When you’re diagnosed with brain cancer, learning as much as you can about it can help you choose the best treatment for you. This guide shows you the basics on the types of brain cancer and how they’re treated.
Where Brain Cancers Start and Spread
- Primary brain tumors start in the brain and tend to stay there.
- Secondary brain tumors are more common. These cancers start somewhere else in your body and travel to the brain. Lung, breast, kidney, colon, and skin cancers are among the most common cancers that spread to your brain.
Some brain tumors contain cancer cells and others don't:
- Benign brain tumors don't have cancer cells. They grow slowly, can often be removed, and rarely spread to the brain tissue around them. They can cause problems if they press on certain areas of the brain. Depending on the part of the brain they’re in, they can be life-threatening.
- Malignant brain tumors have cancer cells. Some grow quickly and others slowly. They can invade healthy brain tissue nearby. Malignant tumors rarely spread beyond your brain or spinal cord.
Grades of Brain Tumors
Tumors are graded by how normal or abnormal the cells look. The doctor will use this measurement to help plan your treatment. The grading also gives you an idea of how fast the tumor may grow and spread.
- Grade 1. The cells look nearly normal and grow slowly. Long-term survival is likely.
- Grade 2. The cells look slightly abnormal and grow slowly. The tumor may spread to nearby tissue and can come back, maybe at a more life-threatening grade.
- Grade 3. The cells look abnormal and are actively growing into nearby brain tissue. These tumors tend to come back.
- Grade 4. The cells look most abnormal and grow and spread quickly.
Some tumors change. Rarely, some benign tumors can turn malignant, and a lower-grade tumor may return at a higher grade.
Types of Brain Tumors
In adults, the most common types of brain cancer are:
- Astrocytomas. These usually form in the largest part of the brain, the cerebrum. They start in a common type of star-shaped cell called an astrocyte.

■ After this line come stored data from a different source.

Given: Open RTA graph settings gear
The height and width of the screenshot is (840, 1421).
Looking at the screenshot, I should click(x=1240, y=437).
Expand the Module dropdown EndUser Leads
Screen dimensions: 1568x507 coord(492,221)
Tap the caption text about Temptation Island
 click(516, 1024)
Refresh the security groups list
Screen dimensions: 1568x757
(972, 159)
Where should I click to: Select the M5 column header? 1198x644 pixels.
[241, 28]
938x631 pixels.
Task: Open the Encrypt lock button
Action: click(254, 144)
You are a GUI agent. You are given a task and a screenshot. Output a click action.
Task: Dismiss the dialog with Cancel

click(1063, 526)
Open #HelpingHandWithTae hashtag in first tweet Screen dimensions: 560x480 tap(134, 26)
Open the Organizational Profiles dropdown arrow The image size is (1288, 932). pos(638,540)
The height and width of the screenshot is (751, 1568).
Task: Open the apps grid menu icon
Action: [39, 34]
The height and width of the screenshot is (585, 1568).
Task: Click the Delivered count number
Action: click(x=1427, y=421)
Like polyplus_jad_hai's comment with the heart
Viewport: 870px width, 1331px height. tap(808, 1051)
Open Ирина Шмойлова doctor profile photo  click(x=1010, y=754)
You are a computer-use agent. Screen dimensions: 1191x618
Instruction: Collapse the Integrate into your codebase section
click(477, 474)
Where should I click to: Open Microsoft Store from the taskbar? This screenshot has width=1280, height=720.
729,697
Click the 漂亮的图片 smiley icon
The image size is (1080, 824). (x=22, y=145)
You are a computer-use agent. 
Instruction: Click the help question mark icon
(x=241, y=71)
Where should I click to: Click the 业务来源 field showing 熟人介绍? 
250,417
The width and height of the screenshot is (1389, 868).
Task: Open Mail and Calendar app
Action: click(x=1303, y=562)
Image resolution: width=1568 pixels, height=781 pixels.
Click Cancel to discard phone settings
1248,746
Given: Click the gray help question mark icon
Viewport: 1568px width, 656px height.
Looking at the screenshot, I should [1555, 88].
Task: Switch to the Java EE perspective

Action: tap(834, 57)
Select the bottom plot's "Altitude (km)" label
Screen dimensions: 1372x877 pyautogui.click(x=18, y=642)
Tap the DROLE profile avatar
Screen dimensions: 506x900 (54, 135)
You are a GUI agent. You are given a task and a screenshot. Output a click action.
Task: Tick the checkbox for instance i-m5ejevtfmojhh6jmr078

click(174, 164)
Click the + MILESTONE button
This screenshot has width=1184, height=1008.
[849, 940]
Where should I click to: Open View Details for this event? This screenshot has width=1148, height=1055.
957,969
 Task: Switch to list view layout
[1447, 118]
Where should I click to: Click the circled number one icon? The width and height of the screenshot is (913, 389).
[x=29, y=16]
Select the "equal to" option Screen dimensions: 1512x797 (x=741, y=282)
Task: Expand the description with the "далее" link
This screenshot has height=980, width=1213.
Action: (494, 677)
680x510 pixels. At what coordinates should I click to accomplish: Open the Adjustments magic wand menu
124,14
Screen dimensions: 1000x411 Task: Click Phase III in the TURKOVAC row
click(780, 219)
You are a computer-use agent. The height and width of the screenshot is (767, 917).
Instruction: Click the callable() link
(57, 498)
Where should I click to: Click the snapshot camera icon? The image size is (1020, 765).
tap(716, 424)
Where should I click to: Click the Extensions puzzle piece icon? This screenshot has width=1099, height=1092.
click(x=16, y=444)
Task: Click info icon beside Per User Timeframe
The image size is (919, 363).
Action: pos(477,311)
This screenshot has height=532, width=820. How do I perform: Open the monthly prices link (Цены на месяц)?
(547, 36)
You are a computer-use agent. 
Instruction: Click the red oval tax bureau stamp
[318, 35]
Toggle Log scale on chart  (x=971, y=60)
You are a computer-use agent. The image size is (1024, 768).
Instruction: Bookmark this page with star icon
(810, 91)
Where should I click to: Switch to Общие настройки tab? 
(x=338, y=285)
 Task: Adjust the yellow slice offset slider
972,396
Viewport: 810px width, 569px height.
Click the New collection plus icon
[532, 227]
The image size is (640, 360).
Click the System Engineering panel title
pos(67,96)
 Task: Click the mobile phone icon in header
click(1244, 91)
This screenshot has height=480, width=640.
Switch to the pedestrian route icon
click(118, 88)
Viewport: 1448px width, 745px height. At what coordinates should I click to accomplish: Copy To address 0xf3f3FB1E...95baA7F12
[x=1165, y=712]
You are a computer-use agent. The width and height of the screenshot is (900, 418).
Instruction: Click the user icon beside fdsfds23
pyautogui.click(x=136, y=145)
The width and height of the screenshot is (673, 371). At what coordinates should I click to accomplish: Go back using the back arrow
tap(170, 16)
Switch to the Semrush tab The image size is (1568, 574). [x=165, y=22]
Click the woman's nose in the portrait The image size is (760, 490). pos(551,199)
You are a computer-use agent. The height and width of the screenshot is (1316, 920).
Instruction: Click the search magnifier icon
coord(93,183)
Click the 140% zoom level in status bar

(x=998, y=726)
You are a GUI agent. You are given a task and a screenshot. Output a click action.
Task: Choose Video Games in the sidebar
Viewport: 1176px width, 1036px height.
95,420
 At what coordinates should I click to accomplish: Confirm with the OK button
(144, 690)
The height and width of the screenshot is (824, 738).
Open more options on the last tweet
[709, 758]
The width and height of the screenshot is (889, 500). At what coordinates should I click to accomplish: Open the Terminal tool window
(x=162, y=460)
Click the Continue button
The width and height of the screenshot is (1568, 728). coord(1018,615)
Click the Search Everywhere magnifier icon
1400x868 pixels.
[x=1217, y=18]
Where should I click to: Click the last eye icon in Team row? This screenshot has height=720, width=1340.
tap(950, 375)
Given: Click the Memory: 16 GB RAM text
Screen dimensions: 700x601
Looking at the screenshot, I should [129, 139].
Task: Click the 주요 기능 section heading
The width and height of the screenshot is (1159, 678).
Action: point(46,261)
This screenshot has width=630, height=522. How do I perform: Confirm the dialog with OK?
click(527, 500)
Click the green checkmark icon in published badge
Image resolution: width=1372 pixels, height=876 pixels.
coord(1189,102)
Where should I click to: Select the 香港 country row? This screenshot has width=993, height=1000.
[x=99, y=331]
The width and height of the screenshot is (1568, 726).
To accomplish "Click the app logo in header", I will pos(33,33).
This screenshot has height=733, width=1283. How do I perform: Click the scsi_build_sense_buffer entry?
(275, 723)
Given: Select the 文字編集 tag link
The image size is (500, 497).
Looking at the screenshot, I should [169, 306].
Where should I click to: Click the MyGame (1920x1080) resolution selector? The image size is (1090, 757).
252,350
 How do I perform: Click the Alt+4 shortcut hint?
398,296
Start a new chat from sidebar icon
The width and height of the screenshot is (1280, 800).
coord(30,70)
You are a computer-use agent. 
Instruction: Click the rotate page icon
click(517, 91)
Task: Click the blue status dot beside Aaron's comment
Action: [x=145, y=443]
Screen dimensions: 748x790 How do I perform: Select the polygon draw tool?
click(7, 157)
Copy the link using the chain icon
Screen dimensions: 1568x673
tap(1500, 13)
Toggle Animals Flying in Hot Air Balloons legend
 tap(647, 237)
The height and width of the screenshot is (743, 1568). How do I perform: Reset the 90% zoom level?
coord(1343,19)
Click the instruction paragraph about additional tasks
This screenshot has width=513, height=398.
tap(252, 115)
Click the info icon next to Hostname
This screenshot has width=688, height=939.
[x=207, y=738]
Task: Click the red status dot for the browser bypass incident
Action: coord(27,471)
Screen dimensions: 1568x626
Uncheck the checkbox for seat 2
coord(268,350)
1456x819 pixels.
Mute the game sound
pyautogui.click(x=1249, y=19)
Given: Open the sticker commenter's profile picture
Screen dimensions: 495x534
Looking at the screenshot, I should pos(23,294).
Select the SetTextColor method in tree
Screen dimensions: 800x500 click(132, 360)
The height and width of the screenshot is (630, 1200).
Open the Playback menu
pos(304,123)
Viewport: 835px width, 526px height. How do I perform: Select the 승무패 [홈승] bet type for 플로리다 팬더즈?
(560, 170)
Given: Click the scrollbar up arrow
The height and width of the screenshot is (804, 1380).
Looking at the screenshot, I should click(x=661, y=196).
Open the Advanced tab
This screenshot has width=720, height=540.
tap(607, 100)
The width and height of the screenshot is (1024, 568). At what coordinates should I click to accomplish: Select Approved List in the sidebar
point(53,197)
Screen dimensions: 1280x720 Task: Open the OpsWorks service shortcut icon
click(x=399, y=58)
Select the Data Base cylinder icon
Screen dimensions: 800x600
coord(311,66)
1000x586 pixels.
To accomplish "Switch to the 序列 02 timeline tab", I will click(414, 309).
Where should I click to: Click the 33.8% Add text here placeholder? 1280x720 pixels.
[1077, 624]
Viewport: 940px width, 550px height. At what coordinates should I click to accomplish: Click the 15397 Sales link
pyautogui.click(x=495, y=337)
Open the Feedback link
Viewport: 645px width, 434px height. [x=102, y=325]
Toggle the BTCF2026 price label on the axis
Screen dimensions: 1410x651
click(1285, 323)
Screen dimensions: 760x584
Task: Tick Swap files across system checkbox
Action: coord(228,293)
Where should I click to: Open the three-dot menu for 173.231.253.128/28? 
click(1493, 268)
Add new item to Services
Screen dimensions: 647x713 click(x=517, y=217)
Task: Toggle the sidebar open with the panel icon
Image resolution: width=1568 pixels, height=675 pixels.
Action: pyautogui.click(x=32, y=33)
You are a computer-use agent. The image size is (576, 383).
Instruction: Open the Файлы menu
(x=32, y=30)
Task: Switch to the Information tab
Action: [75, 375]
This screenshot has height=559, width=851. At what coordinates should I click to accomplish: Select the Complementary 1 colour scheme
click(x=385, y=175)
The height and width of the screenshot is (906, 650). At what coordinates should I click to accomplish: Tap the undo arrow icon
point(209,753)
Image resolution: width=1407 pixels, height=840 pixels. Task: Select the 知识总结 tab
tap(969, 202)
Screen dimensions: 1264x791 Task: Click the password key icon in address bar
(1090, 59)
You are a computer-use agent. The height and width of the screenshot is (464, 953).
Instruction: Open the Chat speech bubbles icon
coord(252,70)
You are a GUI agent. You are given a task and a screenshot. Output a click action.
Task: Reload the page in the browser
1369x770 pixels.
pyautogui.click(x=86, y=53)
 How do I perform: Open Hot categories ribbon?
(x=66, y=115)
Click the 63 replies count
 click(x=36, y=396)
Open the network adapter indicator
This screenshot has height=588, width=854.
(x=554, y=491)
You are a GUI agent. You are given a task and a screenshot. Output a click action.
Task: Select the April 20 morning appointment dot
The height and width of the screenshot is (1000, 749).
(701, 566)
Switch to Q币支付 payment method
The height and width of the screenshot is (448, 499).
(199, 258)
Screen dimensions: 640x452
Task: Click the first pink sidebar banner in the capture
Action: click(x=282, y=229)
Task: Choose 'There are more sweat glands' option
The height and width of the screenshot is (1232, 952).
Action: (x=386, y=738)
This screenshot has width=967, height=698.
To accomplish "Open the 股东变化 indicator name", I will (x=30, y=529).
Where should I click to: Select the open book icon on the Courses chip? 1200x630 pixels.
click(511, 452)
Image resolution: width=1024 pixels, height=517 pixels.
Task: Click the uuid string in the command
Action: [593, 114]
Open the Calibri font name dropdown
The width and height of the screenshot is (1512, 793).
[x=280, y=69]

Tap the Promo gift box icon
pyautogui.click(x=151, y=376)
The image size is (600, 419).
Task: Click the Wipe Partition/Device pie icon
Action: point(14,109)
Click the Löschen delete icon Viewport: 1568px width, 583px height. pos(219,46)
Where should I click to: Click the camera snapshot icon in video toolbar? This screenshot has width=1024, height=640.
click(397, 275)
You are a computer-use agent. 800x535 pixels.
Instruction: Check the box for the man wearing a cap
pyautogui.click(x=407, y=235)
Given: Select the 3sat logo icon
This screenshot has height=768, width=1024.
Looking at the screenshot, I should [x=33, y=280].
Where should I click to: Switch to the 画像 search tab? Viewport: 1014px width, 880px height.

They can be any grade. They often cause seizures or changes in behavior. Astrocytomas usually spread throughout the brain and blend with other tissue. But not all of these tumors behave the same. Some grow quickly, and some grow slowly. Not all of them grow into other tissue.
- Meningiomas. These are the most common primary brain tumors in adults. They’re most likely to happen in your 70s or 80s. They start in the meninges, the lining of the brain. They can be grade 1, 2, or 3. They’re often benign and grow slowly.
- Oligodendrogliomas. These form in the cells that make the covering that protects nerves. They’re usually grade 1, 2, or 3. They usually grow slowly and don't spread.
Less common types of brain cancer include:
- Ependymomas. This rare cancer forms in your brain or spinal cord. It starts in cells that line the ventricles (fluid-filled spaces in the brain) as well as in the canal that holds the spinal cord and cerebrospinal fluid (CSF). They can be fast-growing or slow-growing. If they're fast-growing, they’re called anaplastic ependymoma. These tumors spread along the CSF but don’t spread into normal brain tissue. Nearly half of ependymomas are diagnosed in kids under age 3, but they can also affect adults.
- Mixed gliomas. These are made up of more than one type of cell. They can include oligodendrocytes, astrocytes, and ependymal cells.
- Mixed glial and neuronal tumors. These are made up of glial and neuronal cells. They tend to affect children and young adults. They include ganglioglioma, pleomorphic xanthoastrocytoma (PXA), and a dysembryoplastic neuroepithelial tumor (DNET).
- Primitive neuroectodermal tumors (PNETs) are most common in children, but they can affect adults. They start in immature central nervous cells called neuroectodermal cells. These tumors are more common in younger children than older ones, and they typically grow quickly. The most common PNET is a medulloblastoma, which starts in the cerebellum. Other PNETS include pineoblastomas, which start in the pineal gland. Neuroblastomas start in the brain or spinal cord.
How Brain Cancer Is Treated
Your treatment will depend on the type and grade of the cancer, where it's located, its size, and your age and health.
- Surgery is usually the first treatment. For grade 1 tumors, it may be enough. It’s possible that all the cancer can be removed. But even if it isn’t, the surgery can reduce the size and ease symptoms.
- Radiation therapy is used after surgery to kill any tumor cells that remain in the area. If surgery isn’t an option, you may have only radiation therapy.
- Chemotherapy is sometimes used to kill brain cancer cells. It is given by mouth, IV, or, less often, in wafers a surgeon puts in the brain.
- Targeted therapy can treat certain types of brain tumors. These medicines attack specific parts of cancer cells and help stop tumors from growing and spreading.
- Your doctor may also recommend combined therapies.
If you have cancer, it’s important to follow your treatment plan, work with your doctor, and go to your regularly scheduled appointments.